Published on Friday, 26 Mar 2010
New Zealand has lost the allure it once held for many Chinese.
Striking British Airways cabin crews face the loss of travel perks.

Nordic countries have the most linked-up economies this year, with Sweden taking the lead in the Global Information Technology rankings, the World Economic Forum says.

Sweden displaced Denmark to top the chart, while Denmark slid to third place.

Two other Nordic countries are in the top 10, Finland in sixth place and Norway in 10th.

Hong Kong gained from 12th place to eighth, while Singapore rose from fourth to second.

The Networked Readiness Index looks at how prepared countries are in using information communications technologies by measuring the general environment for the technologies, the readiness of individuals to use them and their actual usage. AFP


New Zealand dream sours 

Chinese migrants feel that living in New Zealand is much harder than they had expected, a Xinhua report says.

Researchers from Massey and Auckland Universities found that recent migrants working in Auckland's food and retail sector, as employers or employees, found life harder than what they left behind on the mainland.

The study found a distinct gap between expectation and reality.

The research participants chose to live in New Zealand for reasons including the lifestyle, the cleaner, less-crowded environment "and the possibility of a better future for their children".
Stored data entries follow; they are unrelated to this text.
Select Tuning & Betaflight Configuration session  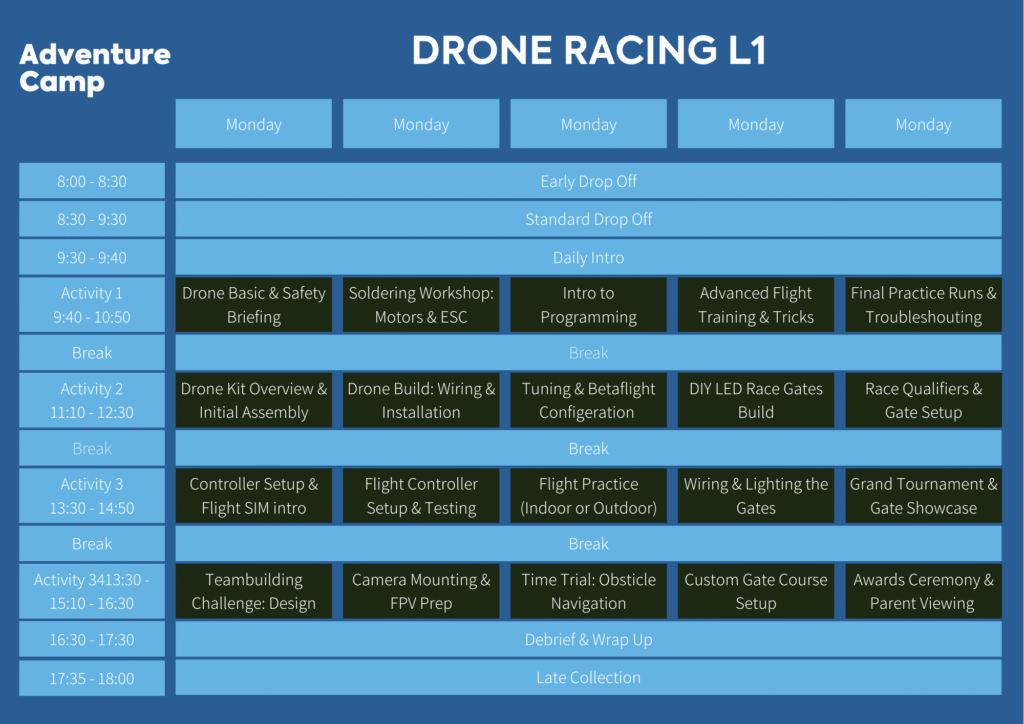pyautogui.click(x=588, y=400)
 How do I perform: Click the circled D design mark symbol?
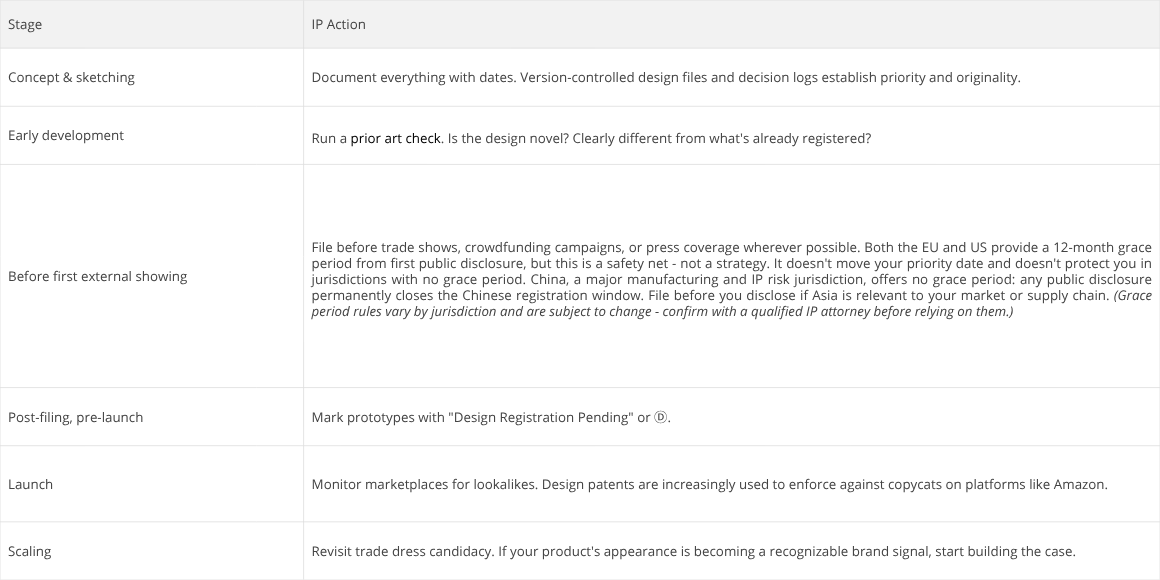click(661, 417)
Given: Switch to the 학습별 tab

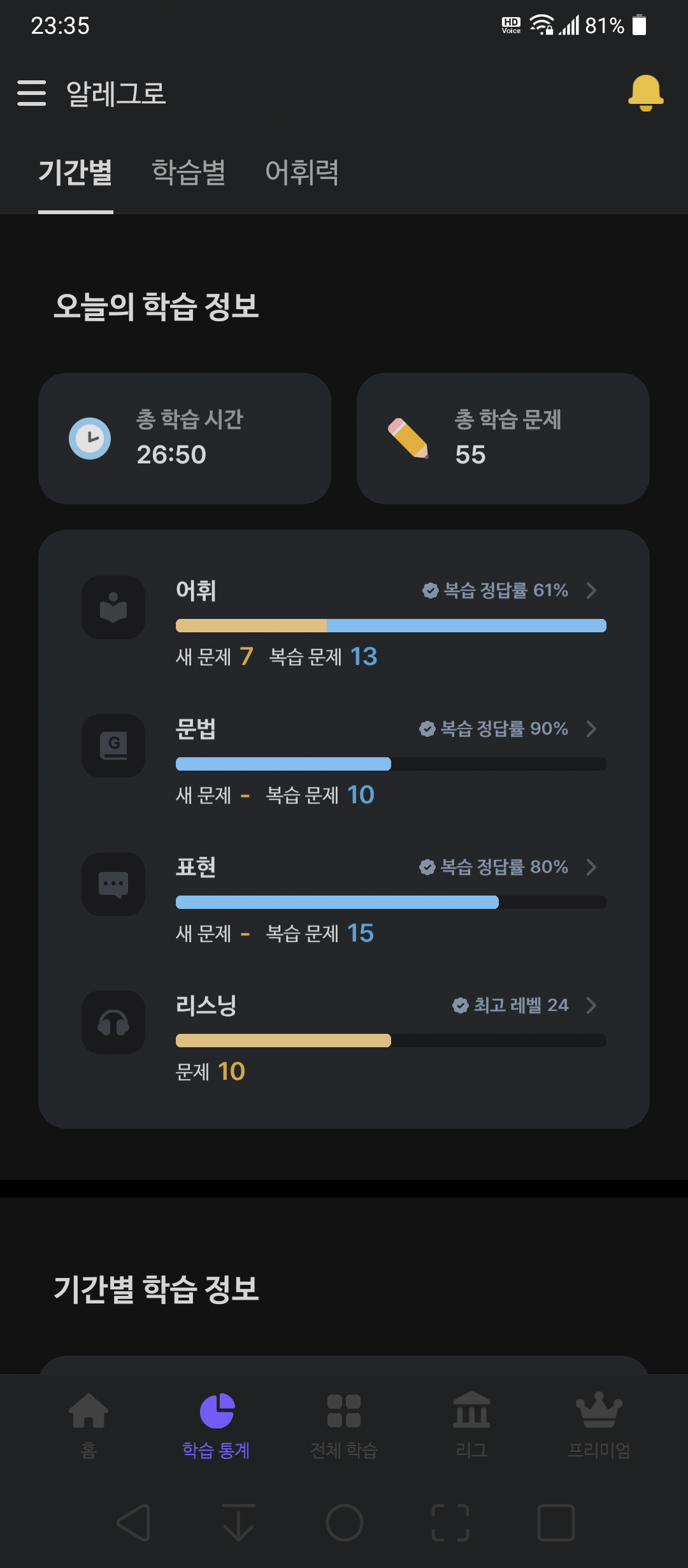Looking at the screenshot, I should (189, 173).
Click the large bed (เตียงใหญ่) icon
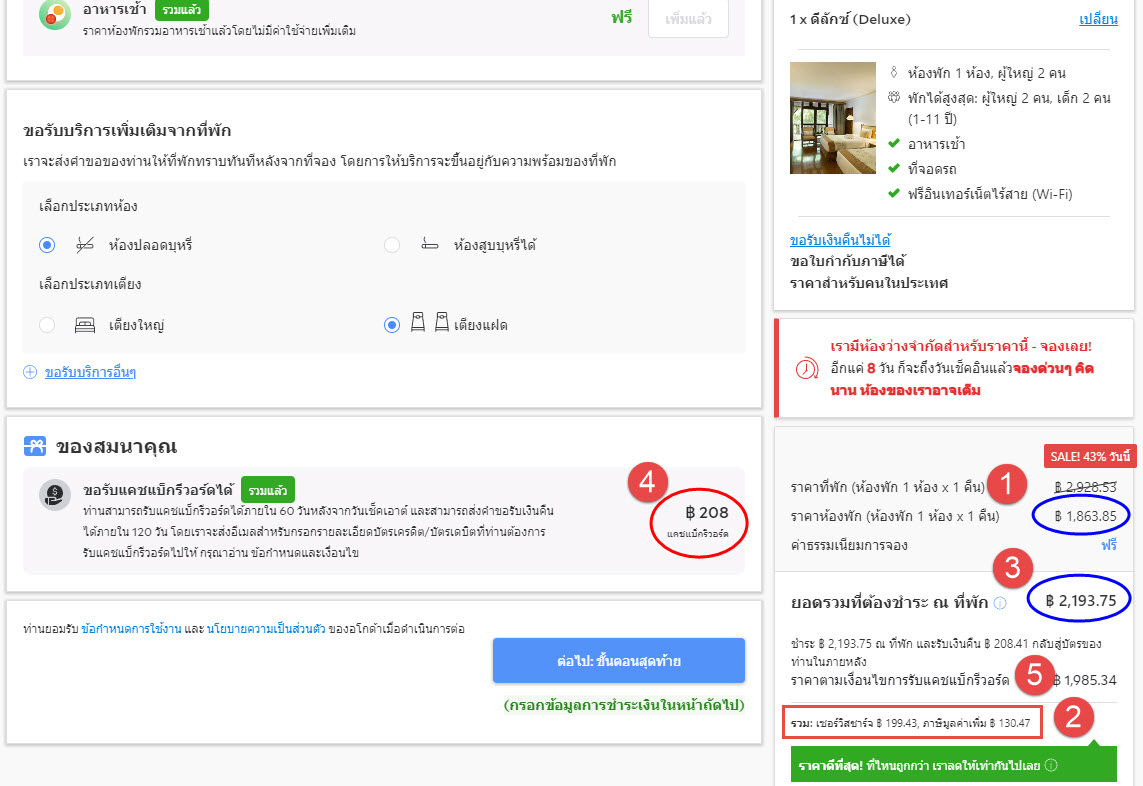This screenshot has height=786, width=1143. point(85,325)
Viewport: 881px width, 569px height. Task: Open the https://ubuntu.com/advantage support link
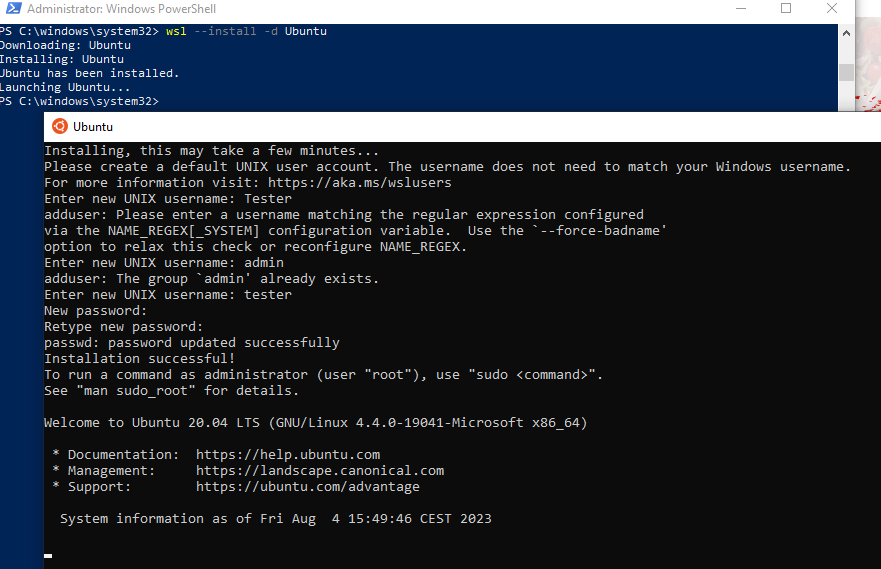(307, 486)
But many were finding life tougher than what they has left behind in China. "Pre-migration participants expected daily life to include regular working hours and a good social life," the report says. "Post-migration, [the interviewees complained of] hard work, long hours and a quiet social life."

Researchers surveyed 40 employees and employers who have lived in New Zealand for an average of six years since gaining permanent residency.


BA strikers lose travel perks  

Striking British Airways cabin crews may soon get the stay-at-home blues after the airline permanently cut off their access to free and discounted travel on its routes.

Airline officials say they have the right to eliminate the travel perks because it is not protected by any contractual agreement.

The decision was announced ahead of a second work stoppage, which was scheduled to begin yesterday.

BA chief executive officer Willie Walsh had warned potential strikers they would lose their travel perks if they went ahead with the job action, which caused major disruption. Cabin crews are striking over pay and work conditions.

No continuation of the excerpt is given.